Infinite sequences in ruby

One feature of harmonia is tasks that recur on a schedule, e.g. every Thursday, or on the 30th day of each month. For these tasks we need to know not just when they’ll next occur, but also things like the next 4 occurrences, or all occurrences this month.

To do this we’ve used a technique more common in clojure: using an infinite sequence.

Defining simple infinite sequences

Ruby 1.9 and above let us define infinite sequences using the Enumerator class.

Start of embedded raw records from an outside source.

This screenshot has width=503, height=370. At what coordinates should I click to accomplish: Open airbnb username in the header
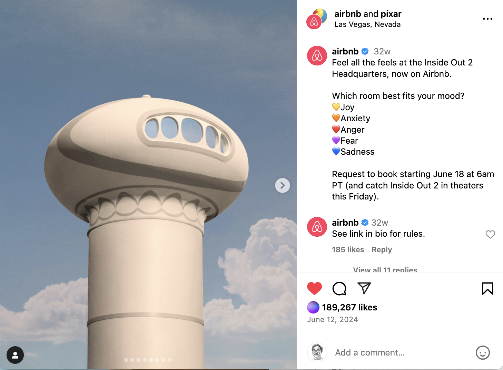click(x=347, y=14)
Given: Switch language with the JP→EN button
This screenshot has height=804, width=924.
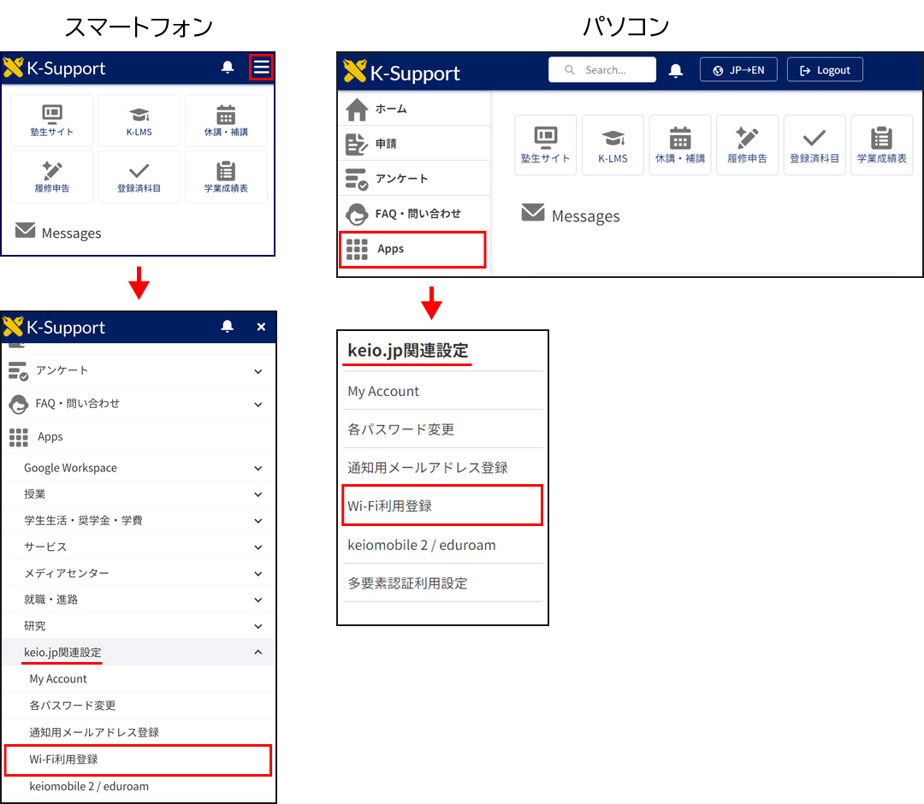Looking at the screenshot, I should (738, 70).
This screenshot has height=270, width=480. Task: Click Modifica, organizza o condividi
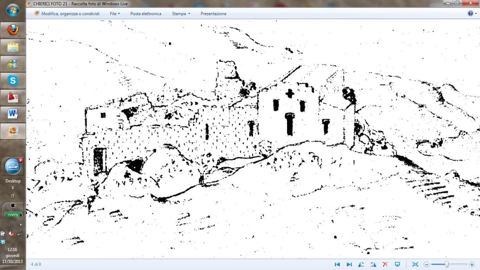pos(67,14)
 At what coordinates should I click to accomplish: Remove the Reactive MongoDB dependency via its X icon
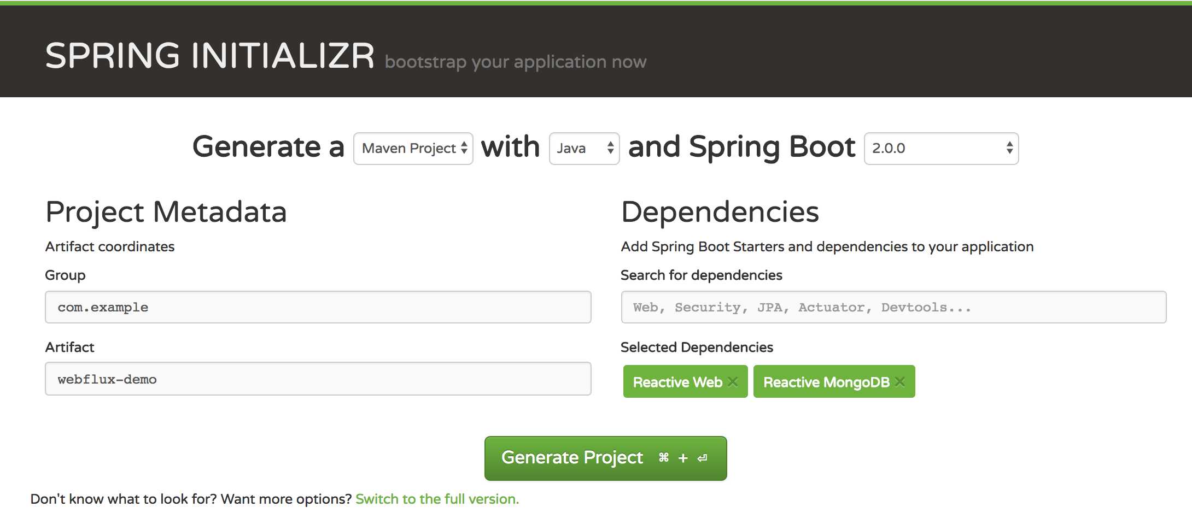pos(900,381)
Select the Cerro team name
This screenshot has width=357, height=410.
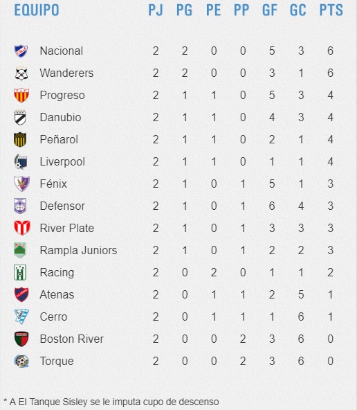tap(53, 317)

A simple example is the sequence of integers:

integers = Enumerator.new do |yielder|
  n = 0
  loop do
    yielder.yield n
    n = n + 1
  end
end

>> integers.take(5)
=> [0, 1, 2, 3, 4]
>> integers.take(10)
=> [0, 1, 2, 3, 4, 5, 6, 7, 8, 9, 10]

Here’s how this works. The block passed to Enumerator.new defines our sequence. It takes a yielder argument with a special method #yield, used to return elements in the sequence. Whenever #yield is called, execution of the block stops. Execution only restarts if more elements are needed, making the sequence lazy. The Enumerator class handles this stopping and starting execution — we only need to worry about how to generate each element.

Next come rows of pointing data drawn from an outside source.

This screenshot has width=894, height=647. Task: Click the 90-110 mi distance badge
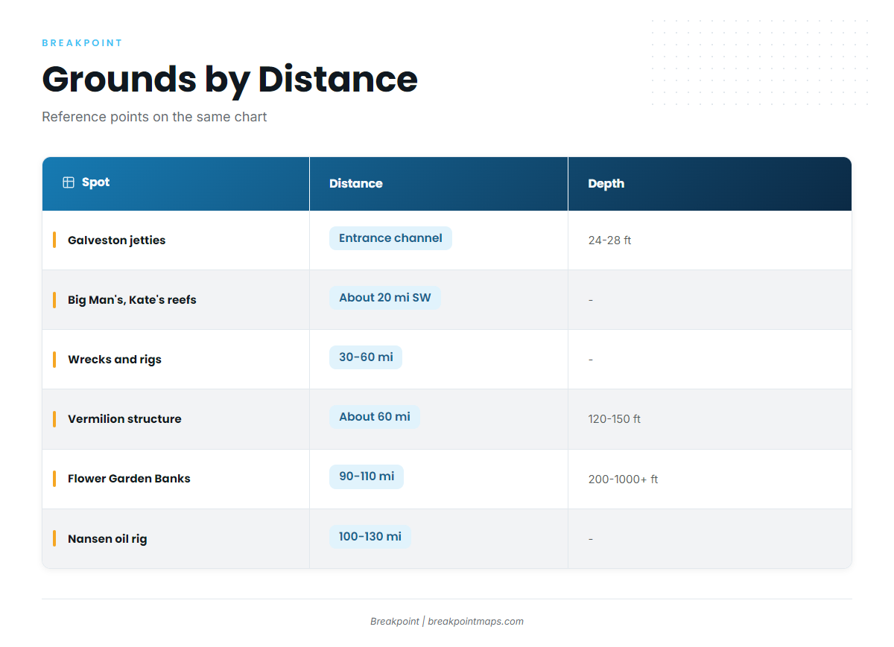367,477
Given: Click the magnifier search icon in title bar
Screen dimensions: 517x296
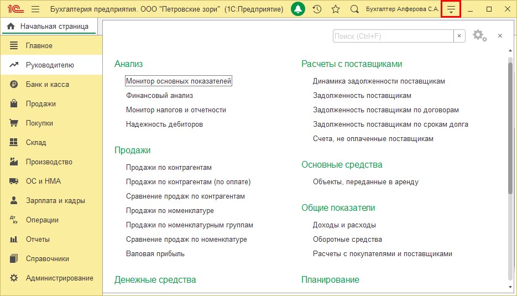Looking at the screenshot, I should [354, 9].
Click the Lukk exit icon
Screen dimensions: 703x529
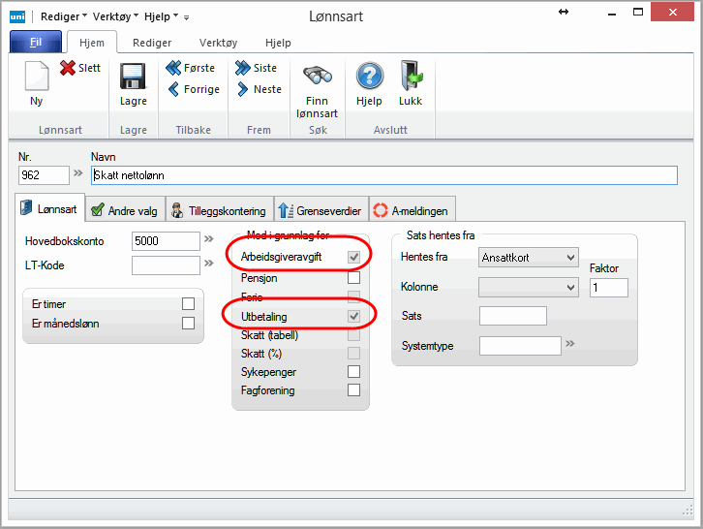(x=411, y=77)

Most of the code above is concerned with looping and yielding values, not generating them. We can factor this out, giving us a method that makes it trivial to define new sequences:

def sequence(&generator)
  Enumerator.new do |yielder|
    n = 0
    loop do
      yielder.yield generator.call(n)
      n = n + 1
    end
  end
end

>> integers = sequence {|n| n}
>> integers.take(10)
=> [0, 1, 2, 3, 4, 5, 6, 7, 8, 9, 10]

>> squares = sequence {|n| n * n}
>> squares.take(10)
=> [0, 1, 4, 9, 16, 25, 36, 49, 64, 81]

When using infinite sequences laziness is extremely important, as it’s impossible to generate all members of an infinite list in anything less than infinite time. A sequence that outputs whenever a new value is calculated shows this laziness in action:

integers = sequence {|n| puts "Calculating result #{n}"; n}

>> integers.take(3)
Calculating result 0
Calculating result 1
Calculating result 2
=> [1, 2, 3]

Now we can define sequences, how can we use them? We’ve already seen that we can #take any number of elements from our sequence. We can also use #take_while to take elements until a condition is met, such as finding all square numbers under 250:

>> squares.take_while {|n| n < 250}
=> [0, 1, 4, 9, 16, 25, 36, 49, 64, 81, 100, 121, 144, 169, 196, 225]

In fact all Enumerable methods are available, but we have to take care in using them. As our sequences are infinite, any method that iterates over all members has the potential to take an infinite amount of time. For example calling #any? will either return true (if a matching element exists) or never return.

Another big drawback is that when we call Enumerable methods, laziness isn’t preserved. Suppose we want the first 5 odd square numbers. We might try the following:

>> squares.select {|n| n % 2 == 1}.take(5)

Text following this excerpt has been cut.